» **Exercise aim**
Copy every line of the items below word for word, leaving out the pictures.

::::::

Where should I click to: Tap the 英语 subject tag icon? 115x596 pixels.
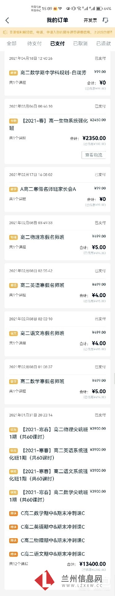click(x=13, y=286)
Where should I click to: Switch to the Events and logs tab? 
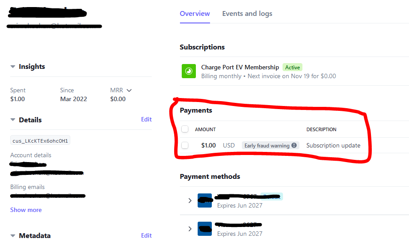click(x=247, y=14)
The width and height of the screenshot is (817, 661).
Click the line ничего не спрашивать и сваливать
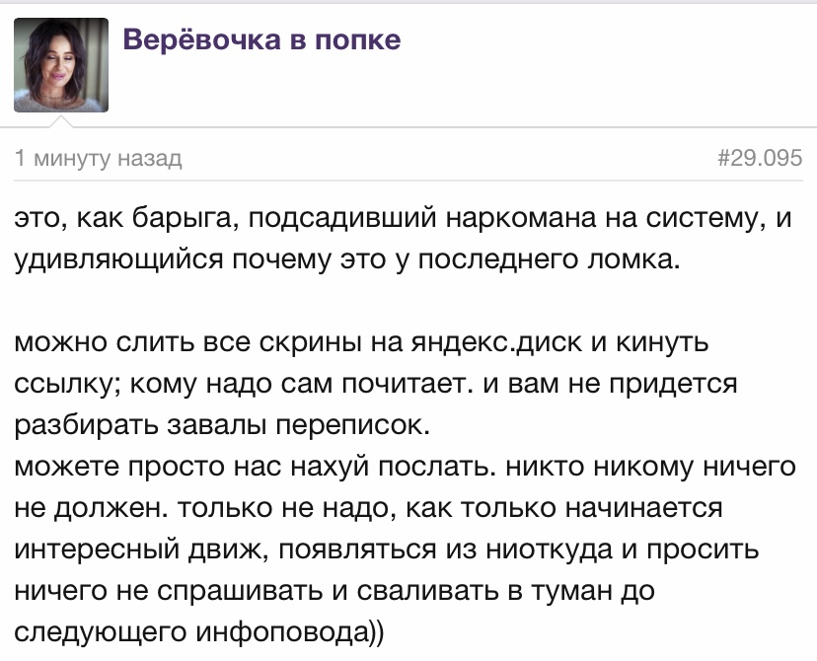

::::::

» **Solution**
Where should I click to: Tap the 英语 subject tag icon? 115x596 pixels.
click(x=13, y=286)
Where should I click to: Switch to the Events and logs tab? 
click(x=247, y=14)
The width and height of the screenshot is (817, 661).
Click the line ничего не спрашивать и сваливать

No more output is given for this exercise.